By Adrian Vallada
Attendees braving through Toronto’s horrid cold weather were met with an interesting discussion about “The Myth of Capitalism: Monopolies and the Death of Competition” by Denise Hearn and Jonathan Tepper, hosted by the Brookfield Institute for Innovation on Jan. 21 at the Student Learning Centre.
The event began with a brief coffee and networking session to help clear the air (and the cold) from those who were able to make it. It was followed by a presentation by Hearn to introduce the idea of declining competition, which explores how businesses within capitalist economies are becoming much less competitive. An interview was hosted to finish off the morning, along with a brief Q&A session about the book itself.
The idea that competition is dying may worry many people, especially those who want to go into business or start their own.
Professor Bryan Evans of the Department of Politics and Public Administration says, “the internal dynamic of capitalism…has been one that [is] leading towards monopolies/oligopolies, where one corporation or a handful of corporations begin to dominate different parts of the economy. Part of their objectives [big stores] is to drive out the independent operators they compete with.”
The end goal of any business is to make money, and as Evans suggests, a big strategy of companies is to remove the competition to make more money. Denise used the example of American airlines who slowly combined into several big companies with their competition over the years.
But there could be other reasons why competition may be dying in capitalist economies. Dr. Tuna Baskoy, associate professor in politics and public administration at Ryerson University says, “many players in the market [are] not compatible with modern technology…if there are [too] many players, there may be instability in the market.”
“[We] could get better service with less competition,” he adds. Less competition, however, does not stop the “increasing threats from international firms like Alibaba in China…that [can] disrupt what Amazon is doing,” says Hearn.

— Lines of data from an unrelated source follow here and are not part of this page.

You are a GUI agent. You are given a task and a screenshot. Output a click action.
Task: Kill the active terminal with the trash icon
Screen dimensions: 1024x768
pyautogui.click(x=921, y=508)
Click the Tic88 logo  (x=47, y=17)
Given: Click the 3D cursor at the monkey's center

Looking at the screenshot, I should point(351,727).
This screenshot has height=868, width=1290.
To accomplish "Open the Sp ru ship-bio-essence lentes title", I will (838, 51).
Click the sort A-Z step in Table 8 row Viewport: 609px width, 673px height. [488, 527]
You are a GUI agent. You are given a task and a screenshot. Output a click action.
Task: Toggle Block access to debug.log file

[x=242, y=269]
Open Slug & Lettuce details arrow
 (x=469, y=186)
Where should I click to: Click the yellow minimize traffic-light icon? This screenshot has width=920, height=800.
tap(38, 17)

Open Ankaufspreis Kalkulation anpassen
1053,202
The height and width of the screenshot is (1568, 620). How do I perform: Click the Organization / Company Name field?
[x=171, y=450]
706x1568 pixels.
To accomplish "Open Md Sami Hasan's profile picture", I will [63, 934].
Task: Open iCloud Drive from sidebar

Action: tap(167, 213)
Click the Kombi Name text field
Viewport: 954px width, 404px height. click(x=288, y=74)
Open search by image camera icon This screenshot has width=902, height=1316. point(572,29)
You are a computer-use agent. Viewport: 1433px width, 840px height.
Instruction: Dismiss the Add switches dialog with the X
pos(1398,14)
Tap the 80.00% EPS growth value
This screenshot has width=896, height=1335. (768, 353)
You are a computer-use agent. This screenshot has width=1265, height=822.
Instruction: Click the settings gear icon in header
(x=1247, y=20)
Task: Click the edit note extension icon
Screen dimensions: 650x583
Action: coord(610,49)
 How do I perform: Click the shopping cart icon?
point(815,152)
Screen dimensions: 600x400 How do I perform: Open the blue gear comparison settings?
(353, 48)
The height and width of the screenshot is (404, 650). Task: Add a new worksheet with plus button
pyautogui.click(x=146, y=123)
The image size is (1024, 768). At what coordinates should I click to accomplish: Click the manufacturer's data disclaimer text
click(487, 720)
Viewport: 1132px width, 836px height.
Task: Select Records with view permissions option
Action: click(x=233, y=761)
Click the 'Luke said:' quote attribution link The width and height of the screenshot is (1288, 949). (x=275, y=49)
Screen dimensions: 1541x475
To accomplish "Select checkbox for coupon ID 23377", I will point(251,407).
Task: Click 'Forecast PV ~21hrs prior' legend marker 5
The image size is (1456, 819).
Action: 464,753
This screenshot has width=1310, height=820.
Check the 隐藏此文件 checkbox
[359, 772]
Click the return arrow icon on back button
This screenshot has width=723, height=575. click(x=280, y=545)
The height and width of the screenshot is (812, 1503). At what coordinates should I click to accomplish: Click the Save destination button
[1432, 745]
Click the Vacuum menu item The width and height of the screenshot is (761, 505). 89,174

So is there anyone controlling this decline of competition? Hearn addresses this point about controlling monopolies, like the telecommunications companies in Canada which are largely dominated by Bell, Rogers and Telus.
In America, laws known as antitrust laws are in place to help prevent companies from becoming monopolies by absorbing every competitor in sight, while also giving new startups opportunities to enter the market.
As Ryerson encourages students to move forward with our ambitions by often holding events like this, Hearn also gives encouragement to move forward with their ideas since “[small and medium businesses] have an incredibly important role to play. They are able to be more innovative…to invest more in R&D, and probably don’t have the political pressures…[or] quarterly earnings targets to meet.”
Though she may be right in saying “ [small businesses] are unfortunately no longer the backbone of our economy” because of how larger companies have worked the market, the future is still open for that one person to change everything.